On June 4, 2026, the PHP team pushed two releases: PHP 8.4.22 and PHP 8.5.7, both routine bug-fix updates. Notice what’s missing: no 8.2 release, no 8.3 release. That’s not an oversight — it’s the lifecycle working as designed. Once a PHP branch exits active support, it receives security patches only when a qualifying CVE appears. Routine bug fixes stop. June was a bug-fix month, so 8.2 and 8.3 sat it out.

That’s fine for now. The larger issue is the clock: PHP 8.2 reaches full end-of-life on December 31, 2026. Six months out. After that date, no patches of any kind — bug fix or security — will be issued for the 8.2 branch. Any CVE disclosed on January 1, 2027 or later will stay unpatched on 8.2 forever.

Where Things Stand Right Now

The currently supported PHP landscape looks like this:

  • PHP 8.1 — already EOL as of December 31, 2025. If you’re still on it, you’ve been running unpatched software for six months.
  • PHP 8.2 — security-only patches until December 31, 2026, then gone.
  • PHP 8.3 — security-only patches (active support ended late 2025), EOL December 31, 2027.
  • PHP 8.4 — full active support with monthly bug fixes; EOL December 31, 2028.
  • PHP 8.5 — newest branch, full active support; EOL December 31, 2029.

The practical read: if you want to be on a branch that gets regular bug fixes, not just emergency security patches, you need 8.4 or 8.5. If 8.3 or 8.2 is acceptable for now, fine — but set a hard deadline, and for 8.2 that deadline is six months away.

Why EOL Actually Matters

The usual framing is “no more security patches = bad,” and that’s true. But the specific mechanism is worth understanding.

When PHP is actively maintained, a CVE gets filed, the PHP team investigates, a patch ships, and you upgrade. The exposure window is the time between discovery and your next update cycle — measured in days to weeks.

When PHP goes EOL, that loop breaks. CVEs still get filed. Researchers still publish proof-of-concept exploits. Automated scanners still find your version string. The difference: no patch ships. The exposure window becomes permanent.

Worse, most vulnerability scanners flag known CVEs against running software. EOL software generates a subtler risk: future CVEs that your scanner can’t possibly know about yet. You’re not running software with zero known vulnerabilities; you’re running software where the known vulnerability list will only grow, with no remediation path.

For a PHP application on a shared hosting server — WordPress, an older Laravel app, a billing portal — this is a genuine operational risk, not a theoretical one.
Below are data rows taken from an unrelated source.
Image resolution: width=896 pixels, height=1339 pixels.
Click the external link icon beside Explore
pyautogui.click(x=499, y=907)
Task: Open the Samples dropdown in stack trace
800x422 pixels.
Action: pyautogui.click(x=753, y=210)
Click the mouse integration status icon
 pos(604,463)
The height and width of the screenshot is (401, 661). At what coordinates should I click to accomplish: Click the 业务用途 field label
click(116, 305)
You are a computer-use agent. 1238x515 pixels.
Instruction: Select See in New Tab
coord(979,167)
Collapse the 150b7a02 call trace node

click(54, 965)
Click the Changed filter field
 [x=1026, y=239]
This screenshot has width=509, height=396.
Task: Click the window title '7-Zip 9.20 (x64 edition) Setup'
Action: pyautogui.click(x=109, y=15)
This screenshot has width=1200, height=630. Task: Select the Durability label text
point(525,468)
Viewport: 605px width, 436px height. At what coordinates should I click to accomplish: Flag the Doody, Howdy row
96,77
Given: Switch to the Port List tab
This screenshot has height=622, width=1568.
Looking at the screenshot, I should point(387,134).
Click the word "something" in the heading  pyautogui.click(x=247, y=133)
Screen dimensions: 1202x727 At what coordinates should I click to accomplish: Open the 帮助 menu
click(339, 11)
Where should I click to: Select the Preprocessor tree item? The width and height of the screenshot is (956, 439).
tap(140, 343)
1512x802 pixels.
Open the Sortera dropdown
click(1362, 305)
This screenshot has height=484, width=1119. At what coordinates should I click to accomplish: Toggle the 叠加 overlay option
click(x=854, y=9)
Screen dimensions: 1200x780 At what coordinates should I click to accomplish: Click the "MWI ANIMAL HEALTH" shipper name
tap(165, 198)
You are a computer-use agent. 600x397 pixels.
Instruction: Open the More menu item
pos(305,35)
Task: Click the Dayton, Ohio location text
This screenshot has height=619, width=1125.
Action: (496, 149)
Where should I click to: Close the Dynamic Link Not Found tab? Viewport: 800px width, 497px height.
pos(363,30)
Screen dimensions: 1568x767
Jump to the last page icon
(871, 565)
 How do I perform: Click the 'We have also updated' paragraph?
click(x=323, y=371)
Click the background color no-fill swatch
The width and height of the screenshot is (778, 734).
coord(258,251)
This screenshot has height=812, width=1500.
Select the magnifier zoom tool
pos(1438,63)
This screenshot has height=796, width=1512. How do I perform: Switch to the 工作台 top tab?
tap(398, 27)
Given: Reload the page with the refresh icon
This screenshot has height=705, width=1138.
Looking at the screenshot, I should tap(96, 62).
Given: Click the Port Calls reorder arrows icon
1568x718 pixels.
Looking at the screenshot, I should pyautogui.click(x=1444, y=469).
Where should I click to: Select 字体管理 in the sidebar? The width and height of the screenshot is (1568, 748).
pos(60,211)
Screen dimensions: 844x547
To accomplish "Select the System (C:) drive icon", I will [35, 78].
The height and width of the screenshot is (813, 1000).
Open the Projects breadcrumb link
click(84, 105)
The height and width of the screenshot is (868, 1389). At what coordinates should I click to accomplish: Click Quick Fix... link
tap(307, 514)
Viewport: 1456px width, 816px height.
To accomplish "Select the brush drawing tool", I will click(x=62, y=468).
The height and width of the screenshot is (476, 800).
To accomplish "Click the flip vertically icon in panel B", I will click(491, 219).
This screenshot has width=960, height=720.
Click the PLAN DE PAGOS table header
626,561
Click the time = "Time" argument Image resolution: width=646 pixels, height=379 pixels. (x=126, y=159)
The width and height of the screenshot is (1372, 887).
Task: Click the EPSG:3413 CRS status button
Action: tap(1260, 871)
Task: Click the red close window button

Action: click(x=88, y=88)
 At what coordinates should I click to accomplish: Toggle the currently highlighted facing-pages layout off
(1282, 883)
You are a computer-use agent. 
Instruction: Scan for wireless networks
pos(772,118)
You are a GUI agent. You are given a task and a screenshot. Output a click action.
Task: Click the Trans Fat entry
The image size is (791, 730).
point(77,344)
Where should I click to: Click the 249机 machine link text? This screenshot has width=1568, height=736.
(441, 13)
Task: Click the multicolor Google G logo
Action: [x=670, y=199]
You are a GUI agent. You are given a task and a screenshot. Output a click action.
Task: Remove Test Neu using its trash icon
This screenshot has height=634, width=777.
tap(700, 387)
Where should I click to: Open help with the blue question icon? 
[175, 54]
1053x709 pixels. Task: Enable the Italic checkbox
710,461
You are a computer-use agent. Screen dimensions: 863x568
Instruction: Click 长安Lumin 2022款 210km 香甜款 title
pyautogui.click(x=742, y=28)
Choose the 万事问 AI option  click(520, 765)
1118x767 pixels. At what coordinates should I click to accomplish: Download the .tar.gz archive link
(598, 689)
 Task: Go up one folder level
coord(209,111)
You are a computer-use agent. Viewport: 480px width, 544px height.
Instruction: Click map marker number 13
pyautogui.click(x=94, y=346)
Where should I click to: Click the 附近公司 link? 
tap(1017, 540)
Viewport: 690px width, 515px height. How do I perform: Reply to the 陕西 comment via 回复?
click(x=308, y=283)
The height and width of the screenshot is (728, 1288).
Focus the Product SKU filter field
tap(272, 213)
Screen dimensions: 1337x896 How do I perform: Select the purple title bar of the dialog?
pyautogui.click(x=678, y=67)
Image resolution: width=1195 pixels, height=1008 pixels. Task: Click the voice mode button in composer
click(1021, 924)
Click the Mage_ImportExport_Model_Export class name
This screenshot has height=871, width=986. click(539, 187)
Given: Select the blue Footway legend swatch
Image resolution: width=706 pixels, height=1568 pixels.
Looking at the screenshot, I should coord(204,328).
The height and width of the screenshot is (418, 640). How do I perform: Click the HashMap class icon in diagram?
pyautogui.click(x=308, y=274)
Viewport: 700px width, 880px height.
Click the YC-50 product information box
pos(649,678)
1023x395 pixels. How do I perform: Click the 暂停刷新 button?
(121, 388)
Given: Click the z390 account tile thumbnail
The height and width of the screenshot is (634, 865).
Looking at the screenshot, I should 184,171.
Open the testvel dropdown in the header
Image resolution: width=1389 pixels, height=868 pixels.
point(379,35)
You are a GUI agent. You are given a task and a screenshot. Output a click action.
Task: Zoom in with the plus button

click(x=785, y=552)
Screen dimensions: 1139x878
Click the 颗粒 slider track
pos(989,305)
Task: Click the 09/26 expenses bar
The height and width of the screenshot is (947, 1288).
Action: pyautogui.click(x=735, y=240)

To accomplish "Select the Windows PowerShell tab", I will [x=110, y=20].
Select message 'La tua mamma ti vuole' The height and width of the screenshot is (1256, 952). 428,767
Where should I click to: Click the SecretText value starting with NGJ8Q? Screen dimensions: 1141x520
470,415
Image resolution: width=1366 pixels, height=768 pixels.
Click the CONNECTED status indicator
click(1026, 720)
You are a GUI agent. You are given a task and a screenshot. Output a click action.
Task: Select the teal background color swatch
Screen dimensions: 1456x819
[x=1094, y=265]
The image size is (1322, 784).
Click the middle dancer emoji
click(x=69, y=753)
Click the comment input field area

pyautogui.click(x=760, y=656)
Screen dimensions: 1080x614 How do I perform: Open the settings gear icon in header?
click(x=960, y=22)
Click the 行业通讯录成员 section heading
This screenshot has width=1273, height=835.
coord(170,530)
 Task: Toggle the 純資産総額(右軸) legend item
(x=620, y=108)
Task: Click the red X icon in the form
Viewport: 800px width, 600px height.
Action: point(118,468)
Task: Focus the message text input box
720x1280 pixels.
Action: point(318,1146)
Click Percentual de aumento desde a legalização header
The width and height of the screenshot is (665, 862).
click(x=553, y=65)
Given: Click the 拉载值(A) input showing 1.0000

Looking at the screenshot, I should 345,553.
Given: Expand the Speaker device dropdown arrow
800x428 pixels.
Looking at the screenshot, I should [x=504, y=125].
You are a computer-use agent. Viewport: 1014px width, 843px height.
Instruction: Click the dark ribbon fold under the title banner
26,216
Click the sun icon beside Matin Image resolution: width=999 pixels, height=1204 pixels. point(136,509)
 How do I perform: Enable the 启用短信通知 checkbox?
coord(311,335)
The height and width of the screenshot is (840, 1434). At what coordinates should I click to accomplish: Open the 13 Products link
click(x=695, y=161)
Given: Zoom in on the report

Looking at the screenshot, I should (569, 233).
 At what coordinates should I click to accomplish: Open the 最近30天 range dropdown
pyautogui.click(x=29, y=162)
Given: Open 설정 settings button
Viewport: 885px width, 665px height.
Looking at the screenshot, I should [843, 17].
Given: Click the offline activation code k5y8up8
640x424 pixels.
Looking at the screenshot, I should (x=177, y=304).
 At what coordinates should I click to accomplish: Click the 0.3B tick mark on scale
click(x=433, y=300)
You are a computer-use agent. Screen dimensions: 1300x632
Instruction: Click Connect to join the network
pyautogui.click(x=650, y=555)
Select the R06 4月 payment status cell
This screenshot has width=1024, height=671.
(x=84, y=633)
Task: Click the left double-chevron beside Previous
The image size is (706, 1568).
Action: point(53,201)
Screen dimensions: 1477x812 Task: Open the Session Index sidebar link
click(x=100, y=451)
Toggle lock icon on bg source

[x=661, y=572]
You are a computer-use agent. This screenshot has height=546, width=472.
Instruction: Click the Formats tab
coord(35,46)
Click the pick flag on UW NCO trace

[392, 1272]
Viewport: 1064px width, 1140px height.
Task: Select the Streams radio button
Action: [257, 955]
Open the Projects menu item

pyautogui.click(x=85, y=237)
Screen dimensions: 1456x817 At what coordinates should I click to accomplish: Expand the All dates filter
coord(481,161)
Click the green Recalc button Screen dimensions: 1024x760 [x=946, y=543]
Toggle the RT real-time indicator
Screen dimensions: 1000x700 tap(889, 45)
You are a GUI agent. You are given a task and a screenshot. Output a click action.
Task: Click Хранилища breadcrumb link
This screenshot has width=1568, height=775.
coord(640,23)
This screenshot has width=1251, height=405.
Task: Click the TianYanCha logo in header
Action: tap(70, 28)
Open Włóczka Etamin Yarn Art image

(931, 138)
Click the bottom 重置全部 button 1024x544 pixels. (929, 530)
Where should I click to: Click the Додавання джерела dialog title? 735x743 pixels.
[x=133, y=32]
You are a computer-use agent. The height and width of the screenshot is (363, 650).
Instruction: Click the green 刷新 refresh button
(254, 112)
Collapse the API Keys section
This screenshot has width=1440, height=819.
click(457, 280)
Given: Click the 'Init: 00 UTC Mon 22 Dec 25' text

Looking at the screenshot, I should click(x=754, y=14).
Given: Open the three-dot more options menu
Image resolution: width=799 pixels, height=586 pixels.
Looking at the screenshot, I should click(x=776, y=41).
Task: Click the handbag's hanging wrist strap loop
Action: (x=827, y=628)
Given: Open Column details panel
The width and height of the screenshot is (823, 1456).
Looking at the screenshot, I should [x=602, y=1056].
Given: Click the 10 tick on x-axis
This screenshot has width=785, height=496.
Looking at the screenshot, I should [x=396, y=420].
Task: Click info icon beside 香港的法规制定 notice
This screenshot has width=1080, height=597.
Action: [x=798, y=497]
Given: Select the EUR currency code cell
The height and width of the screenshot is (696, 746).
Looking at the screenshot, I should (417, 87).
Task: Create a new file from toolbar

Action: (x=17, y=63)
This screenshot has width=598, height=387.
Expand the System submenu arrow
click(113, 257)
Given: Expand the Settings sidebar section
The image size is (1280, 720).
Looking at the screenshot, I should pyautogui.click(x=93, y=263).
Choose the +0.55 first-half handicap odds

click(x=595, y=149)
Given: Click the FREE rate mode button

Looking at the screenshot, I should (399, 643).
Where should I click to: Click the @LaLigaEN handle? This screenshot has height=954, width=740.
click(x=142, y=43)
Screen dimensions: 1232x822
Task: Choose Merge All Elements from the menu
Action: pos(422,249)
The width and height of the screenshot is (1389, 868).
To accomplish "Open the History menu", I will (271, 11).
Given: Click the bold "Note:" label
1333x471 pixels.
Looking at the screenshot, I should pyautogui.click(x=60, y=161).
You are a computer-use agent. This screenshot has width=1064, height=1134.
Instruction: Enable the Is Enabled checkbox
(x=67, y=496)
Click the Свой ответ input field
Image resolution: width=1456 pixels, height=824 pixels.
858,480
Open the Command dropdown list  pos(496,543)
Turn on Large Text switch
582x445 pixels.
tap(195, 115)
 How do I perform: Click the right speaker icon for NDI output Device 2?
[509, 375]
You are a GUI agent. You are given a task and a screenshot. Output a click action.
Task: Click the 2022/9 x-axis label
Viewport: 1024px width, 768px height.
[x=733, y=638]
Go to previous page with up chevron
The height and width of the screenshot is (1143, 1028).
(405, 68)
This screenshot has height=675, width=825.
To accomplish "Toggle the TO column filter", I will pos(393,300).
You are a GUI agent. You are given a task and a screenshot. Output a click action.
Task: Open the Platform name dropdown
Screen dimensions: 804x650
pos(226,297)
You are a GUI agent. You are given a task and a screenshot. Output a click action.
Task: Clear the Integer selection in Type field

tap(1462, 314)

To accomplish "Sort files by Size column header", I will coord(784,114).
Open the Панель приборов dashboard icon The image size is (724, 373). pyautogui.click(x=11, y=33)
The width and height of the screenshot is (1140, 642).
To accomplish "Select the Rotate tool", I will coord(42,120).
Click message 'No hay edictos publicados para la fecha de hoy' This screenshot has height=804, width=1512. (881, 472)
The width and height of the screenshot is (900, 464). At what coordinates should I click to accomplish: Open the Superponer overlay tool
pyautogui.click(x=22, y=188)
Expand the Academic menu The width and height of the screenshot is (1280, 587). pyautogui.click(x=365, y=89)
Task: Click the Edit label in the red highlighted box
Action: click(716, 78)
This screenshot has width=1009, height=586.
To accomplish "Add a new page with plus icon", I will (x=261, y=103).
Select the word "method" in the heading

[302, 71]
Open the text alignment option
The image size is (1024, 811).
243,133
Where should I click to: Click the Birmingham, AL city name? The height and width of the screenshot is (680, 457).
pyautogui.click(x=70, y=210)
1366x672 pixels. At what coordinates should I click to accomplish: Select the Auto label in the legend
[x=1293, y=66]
The Compatibility Question

The reason sites linger on old PHP versions is almost always compatibility, not laziness. PHP 8.x made breaking changes relative to 7.x, and some older plugins, themes, or custom code still rely on deprecated functions. Between 8.2 and 8.4, the changes are more incremental, but they’re there.

Before December, the checklist is short:

  1. Find out what PHP version your site is actually running. In cPanel, it’s under “MultiPHP Manager.” On a VPS, php -v or php8.2 -v depending on how it’s installed.
  2. If you’re on 8.1, treat this as urgent — you’re already EOL.
  3. If you’re on 8.2, test your application against 8.4 in a staging environment now, while you have time to troubleshoot.
  4. If you’re on 8.3, you have until December 2027, but the same staging exercise is worth doing at a relaxed pace.
  5. If you’re on 8.4 or 8.5, you’re current. Nothing to do for now.

The worst time to discover a PHP upgrade breaks your application is after a forced migration under time pressure. Six months is a comfortable window to test; two weeks is not.

What This Means for kalfaoglu.net Customers

We support PHP 8.2, 8.3, 8.4, and 8.5 across all hosting plans. If your site is currently running on 8.2, you can switch to 8.4 via the control panel’s PHP version selector without downtime — the change is per-domain and instantaneous to apply. Whether it works cleanly depends on your application, which is why testing in staging first is the sensible move.

If you’re unsure what version you’re on or want help testing an upgrade, open a support ticket. We’d rather spend 20 minutes helping you migrate on a schedule than untangle a broken site in December under pressure.

PHP 8.1 customers: if any exist, this is already urgent. The branch has been unsupported for six months and you’re accumulating unpatched CVEs with each passing week. Upgrade now.